Do you see a pattern, at least in the denominators?
• July 12th 2010, 02:10 PM
tonio
Quote:

Originally Posted by jess0517
Heyy Forum
Im having difficulty figuring out this question soo any help would be greatly appriciated
Thanks so much (Happy)

Attachment 18180

Do some particular cases: $n=2\Longrightarrow 1-\frac{1}{4}=\frac{3}{4}\,,\,\,n=3\Longrightarrow \frac{3}{4}\cdot\frac{8}{9}=\frac{2}{3}$ , $n=4\Longrightarrow \frac{2}{3}\cdot \frac{15}{16}=\frac{5}{8}$ ,

etc., and now separate in odd and even n's...can you see a pretty clear patern for each case?

Tonio
• July 12th 2010, 03:57 PM
Soroban
Hello, jess0517!

Quote:

Find a prove a formula for: . $\displaystyle{\prod ^n_{i=2}\left(1 - \frac{1}{i^2}\right) }$

I cranked out the first few partial products:

. . $\begin{array}{cccc}
n & P(n) \\ \hline \\[-4mm]
2 & \frac{3}{4} \\ \\[-4mm]
3 & \frac{4}{6}\\ \\ [-4mm]
4 & \frac{5}{8}\\ \\[-4mm]
5 & \frac{6}{10}\\ \\[-4mm]
6 & \frac{7}{12} \\ \\[-4mm]
7 & \frac{8}{14} \\
\vdots & \vdots \end{array}$

It appears that: . $P(n) \:=\:\dfrac{n+1}{2n}$

I'll let you supply the proof.

• July 12th 2010, 04:12 PM
melese
Direct computation.
I assume "find and prove" means that induction is involved.

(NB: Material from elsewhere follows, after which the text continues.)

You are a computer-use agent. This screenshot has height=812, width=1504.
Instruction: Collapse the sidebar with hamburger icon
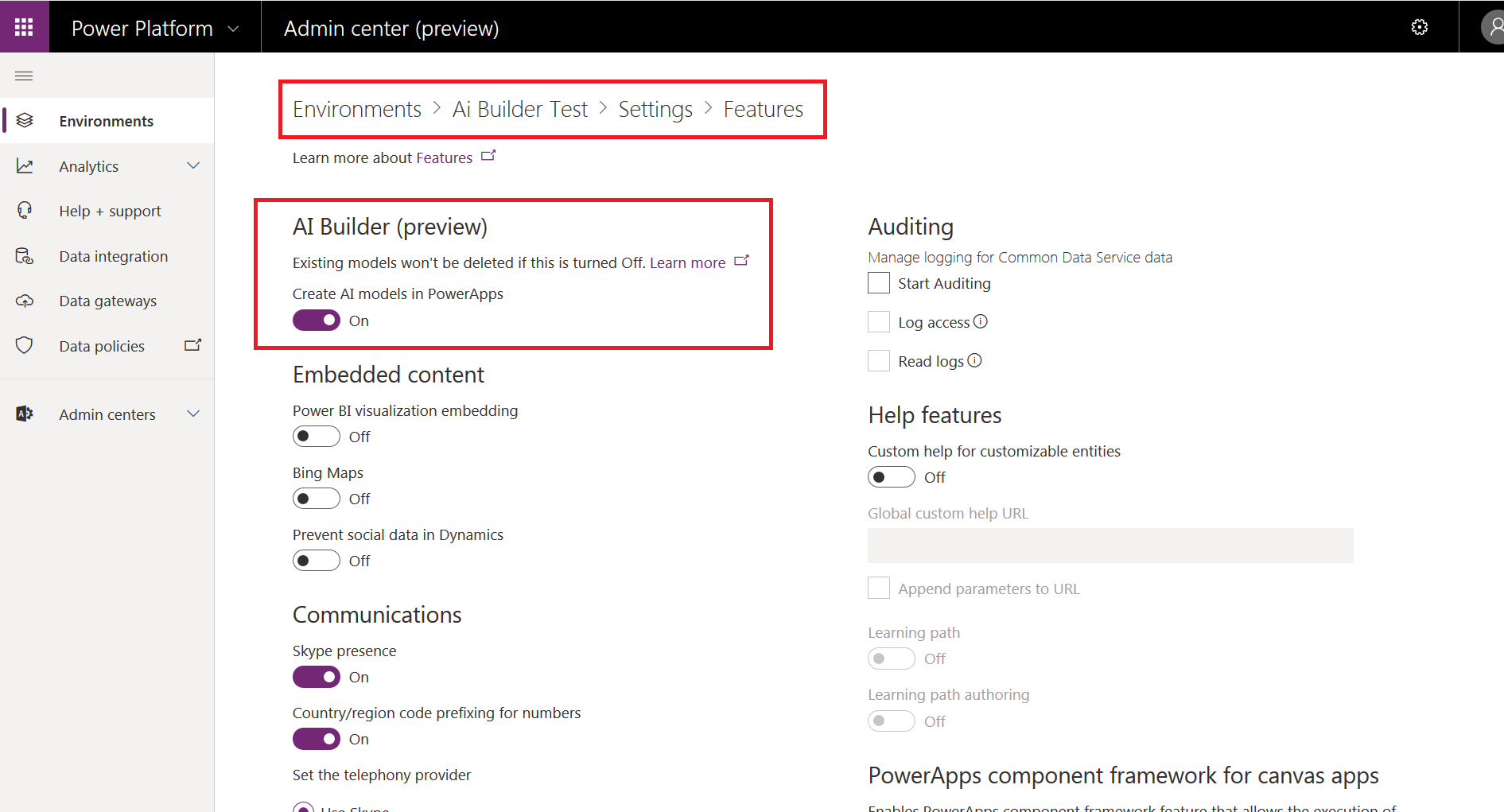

But anyway you could find the value of $\prod_{i=2}^{n}(1-\frac{1}{i^2})$ by direct manipulation of the terms of the product $(1-\frac{1}{2^2})(1-\frac{1}{3^2})...(1-\frac{1}{n^2})$.
• July 13th 2010, 01:21 AM
Opalg
Notice that $1-\dfrac1{i^2} = \dfrac{i^2-1}{i^2} = \dfrac{(i-1)(i+1)}{i^2}$. Therefore

$\left(1-\dfrac{1}{2^2}\right)\left(1-\dfrac{1}{3^2}\right)\ldots\left(1-\dfrac{1}{n^2}\right) = \dfrac{1\cdot3}{2^2} \cdot \dfrac{2\cdot4}{3^2} \cdot \dfrac{3\cdot5}{4^2} \cdots\dfrac{(n-1)(n+1)}{n^2}.$

Now start cancelling: each of the two factors in the numerators cancels with a factor in a neighbouring denominator. The only terms left uncancelled are $\frac12$ at the start and $\frac{n+1}n$ at the end.
• July 13th 2010, 11:03 AM
jess0517
Quote:

Originally Posted by Soroban
Hello, jess0517!

I cranked out the first few partial products:

. . $\begin{array}{cccc}
n & P(n) \\ \hline \\[-4mm]
2 & \frac{3}{4} \\ \\[-4mm]
3 & \frac{4}{6}\\ \\ [-4mm]
4 & \frac{5}{8}\\ \\[-4mm]
5 & \frac{6}{10}\\ \\[-4mm]
6 & \frac{7}{12} \\ \\[-4mm]
7 & \frac{8}{14} \\
\vdots & \vdots \end{array}$

It appears that: . $P(n) \:=\:\dfrac{n+1}{2n}$

I'll let you supply the proof.

So using induction would this be correct?.. im not to sure how to write it out formaly on this site but this is how i did it:

[(k+1)+1]/2k =[k+2]/2k = 1/2+1/k = [k+2]/2k ?
Obviously adding a formal base step, induction hypothesis and induction step
• July 14th 2010, 03:26 AM
mr fantastic
Thread closed due to this member deleting questions after getting help.